«Bon soir et bienvenus.» The two tall men stepped back
And opened the heavy wooden doors, releasing them
like giant clams. A warm glow of orange light filters through.
We approached a heavy desk surrounded by red curtains.
Without looking up: «Avez vous une reservation?»
«Nous avons déjà diné, merci. Seulement pour boire un verre.»
«Bien sur.» The red curtains were opened, revealing the hall:
Soft white walls and marble floors.
Fez caps moved smoothly amongst the diners,
Pouring wine, taking orders.
Palm leaf shadows criss crossed the arched walls.
An ornate oriental lamp shade hung in the central atrium,
Spanning three stories of diners.
One of Gerschwin’s numbers played above the polite chatter.
A fine American man in a white blazer sat talking with his son,
over a glass of Kir Royale on the small round table.
Leaning forward, smiling, head tilted, hands interwoven, listening
to his son, who was no doubt an Ivy league student, listening
to him talk confidently in his clean, East Coast accent.

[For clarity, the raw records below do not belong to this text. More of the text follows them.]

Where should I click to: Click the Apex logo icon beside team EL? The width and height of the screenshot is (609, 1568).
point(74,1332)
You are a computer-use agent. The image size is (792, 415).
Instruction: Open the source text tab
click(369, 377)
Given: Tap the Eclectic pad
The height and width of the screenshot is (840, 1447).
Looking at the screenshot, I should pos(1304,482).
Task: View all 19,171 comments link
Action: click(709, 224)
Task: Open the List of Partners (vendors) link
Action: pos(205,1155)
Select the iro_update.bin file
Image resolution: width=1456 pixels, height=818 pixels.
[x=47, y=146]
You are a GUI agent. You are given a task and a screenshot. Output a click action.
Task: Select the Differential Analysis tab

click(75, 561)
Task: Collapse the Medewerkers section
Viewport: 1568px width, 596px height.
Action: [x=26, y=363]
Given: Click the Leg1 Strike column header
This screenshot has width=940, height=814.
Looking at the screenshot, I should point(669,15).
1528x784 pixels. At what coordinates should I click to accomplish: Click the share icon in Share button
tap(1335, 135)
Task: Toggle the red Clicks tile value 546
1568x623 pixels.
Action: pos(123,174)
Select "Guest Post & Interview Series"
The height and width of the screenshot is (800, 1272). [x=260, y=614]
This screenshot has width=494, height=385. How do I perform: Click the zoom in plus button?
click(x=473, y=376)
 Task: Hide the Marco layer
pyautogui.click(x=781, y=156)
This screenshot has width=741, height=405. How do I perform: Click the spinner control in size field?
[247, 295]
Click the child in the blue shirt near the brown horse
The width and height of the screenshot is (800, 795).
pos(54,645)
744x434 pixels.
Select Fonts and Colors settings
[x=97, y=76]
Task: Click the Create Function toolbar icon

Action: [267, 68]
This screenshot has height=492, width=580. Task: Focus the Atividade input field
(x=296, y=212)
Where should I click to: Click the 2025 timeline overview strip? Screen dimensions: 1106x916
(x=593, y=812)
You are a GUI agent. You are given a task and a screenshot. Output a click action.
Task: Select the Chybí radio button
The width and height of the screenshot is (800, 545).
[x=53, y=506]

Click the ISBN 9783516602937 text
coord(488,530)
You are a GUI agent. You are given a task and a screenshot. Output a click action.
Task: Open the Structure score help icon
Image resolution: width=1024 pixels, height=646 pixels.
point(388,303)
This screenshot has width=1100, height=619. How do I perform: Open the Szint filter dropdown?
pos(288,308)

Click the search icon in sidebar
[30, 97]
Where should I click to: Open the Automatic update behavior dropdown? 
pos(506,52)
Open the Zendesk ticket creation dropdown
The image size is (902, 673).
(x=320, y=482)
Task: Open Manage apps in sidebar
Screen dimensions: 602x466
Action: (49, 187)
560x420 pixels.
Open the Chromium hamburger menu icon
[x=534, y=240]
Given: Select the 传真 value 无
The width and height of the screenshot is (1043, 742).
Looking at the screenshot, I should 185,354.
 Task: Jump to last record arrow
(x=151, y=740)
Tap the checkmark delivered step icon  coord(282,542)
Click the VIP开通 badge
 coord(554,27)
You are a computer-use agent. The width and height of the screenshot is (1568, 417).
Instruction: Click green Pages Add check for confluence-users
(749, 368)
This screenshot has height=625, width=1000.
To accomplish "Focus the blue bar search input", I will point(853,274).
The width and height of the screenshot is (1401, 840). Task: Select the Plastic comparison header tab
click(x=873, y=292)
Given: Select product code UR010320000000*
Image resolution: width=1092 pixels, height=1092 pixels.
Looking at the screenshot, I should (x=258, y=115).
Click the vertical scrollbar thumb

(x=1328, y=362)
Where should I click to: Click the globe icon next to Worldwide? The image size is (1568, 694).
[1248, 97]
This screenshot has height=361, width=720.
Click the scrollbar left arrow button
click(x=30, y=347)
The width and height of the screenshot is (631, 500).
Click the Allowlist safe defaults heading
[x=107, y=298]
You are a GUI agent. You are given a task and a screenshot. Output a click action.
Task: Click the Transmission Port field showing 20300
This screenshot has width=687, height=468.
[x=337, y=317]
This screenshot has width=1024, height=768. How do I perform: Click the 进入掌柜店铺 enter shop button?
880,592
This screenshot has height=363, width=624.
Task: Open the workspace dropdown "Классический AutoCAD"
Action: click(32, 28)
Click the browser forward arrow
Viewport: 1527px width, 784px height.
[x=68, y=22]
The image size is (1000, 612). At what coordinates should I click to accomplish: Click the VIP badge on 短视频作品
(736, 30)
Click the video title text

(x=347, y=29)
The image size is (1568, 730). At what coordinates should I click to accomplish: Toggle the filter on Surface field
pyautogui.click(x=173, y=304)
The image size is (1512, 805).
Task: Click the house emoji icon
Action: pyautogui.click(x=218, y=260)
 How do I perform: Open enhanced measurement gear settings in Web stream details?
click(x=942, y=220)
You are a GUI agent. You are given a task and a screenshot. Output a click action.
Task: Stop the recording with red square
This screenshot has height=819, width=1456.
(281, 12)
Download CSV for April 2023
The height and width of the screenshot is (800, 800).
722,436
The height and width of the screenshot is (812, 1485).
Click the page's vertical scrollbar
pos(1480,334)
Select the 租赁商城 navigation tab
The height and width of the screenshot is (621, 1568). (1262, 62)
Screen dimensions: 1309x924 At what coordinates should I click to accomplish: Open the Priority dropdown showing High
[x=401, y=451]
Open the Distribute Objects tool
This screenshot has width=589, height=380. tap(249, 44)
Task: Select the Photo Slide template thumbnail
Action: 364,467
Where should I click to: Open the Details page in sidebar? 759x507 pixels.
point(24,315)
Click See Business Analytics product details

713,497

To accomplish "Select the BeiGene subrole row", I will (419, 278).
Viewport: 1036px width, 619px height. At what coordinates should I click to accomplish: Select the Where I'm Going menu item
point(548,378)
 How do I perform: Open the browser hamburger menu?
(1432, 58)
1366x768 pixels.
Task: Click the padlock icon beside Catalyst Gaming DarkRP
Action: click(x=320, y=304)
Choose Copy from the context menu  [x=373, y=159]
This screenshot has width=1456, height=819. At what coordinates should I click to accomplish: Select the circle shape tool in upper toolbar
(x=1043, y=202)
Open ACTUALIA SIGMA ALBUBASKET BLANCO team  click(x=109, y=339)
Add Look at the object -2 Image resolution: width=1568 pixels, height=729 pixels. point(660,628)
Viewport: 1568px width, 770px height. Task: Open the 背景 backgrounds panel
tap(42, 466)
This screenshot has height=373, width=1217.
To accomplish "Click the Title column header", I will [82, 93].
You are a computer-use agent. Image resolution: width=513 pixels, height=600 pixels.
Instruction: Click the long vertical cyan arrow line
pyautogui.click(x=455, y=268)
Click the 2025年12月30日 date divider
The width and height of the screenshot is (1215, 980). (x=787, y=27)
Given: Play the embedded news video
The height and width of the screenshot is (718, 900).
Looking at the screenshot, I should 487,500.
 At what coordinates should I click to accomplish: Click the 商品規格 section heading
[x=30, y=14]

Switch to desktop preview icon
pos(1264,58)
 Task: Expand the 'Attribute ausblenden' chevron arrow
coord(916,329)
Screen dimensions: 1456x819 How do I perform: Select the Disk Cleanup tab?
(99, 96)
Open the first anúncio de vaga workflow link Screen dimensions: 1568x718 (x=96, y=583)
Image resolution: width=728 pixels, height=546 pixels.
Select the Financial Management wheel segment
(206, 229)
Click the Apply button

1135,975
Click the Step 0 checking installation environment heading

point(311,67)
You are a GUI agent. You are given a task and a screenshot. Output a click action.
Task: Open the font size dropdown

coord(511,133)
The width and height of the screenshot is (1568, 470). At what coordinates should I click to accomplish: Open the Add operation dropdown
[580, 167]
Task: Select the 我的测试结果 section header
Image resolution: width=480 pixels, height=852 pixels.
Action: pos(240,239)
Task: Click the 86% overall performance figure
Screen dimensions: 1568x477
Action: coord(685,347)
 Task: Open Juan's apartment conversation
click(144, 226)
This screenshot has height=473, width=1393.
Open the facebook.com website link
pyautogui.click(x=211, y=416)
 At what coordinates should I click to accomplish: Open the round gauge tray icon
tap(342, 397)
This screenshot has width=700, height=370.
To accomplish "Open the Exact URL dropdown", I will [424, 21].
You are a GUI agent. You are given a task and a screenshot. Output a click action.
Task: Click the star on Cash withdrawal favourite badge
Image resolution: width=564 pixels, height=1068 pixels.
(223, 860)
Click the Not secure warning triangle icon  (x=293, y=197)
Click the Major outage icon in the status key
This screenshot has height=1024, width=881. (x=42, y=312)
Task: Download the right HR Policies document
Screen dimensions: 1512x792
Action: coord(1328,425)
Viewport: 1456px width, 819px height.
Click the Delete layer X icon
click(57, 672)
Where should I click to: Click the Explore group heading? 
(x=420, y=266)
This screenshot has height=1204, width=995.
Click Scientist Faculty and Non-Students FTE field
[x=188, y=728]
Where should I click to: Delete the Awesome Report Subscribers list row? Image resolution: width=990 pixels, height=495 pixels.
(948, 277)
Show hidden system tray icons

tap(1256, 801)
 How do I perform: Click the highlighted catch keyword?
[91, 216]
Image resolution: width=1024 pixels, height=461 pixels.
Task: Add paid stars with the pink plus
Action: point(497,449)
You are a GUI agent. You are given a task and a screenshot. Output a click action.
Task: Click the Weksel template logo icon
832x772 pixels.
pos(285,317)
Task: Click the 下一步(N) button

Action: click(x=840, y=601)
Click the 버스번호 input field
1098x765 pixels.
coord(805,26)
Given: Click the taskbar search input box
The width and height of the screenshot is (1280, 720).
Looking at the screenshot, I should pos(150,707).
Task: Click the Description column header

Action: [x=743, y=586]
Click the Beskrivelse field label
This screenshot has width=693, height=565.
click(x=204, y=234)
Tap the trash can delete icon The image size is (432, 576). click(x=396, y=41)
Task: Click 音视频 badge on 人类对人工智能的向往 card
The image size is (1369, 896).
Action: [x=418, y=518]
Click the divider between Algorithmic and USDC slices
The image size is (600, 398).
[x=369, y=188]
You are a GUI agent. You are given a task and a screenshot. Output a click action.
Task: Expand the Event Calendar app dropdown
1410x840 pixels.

They must be asleep in New York.
It’s madness outside.
It was madness outside: Bedlam in semi darkness:
Beeping traffic gridlock, napkin sellers, wheelbarrows of parsley pushed
through puddles and potholes, arguments between old women and
fruit sellers wafting flies away from their cut dripping pomegranate
All while the sun set suddenly and prayers called to the Almighty.
A white blazer as clean as the napkin, I thought.
We sat ourselves at the bar.
I looked back at him.
The American glanced up at me. A caring smile.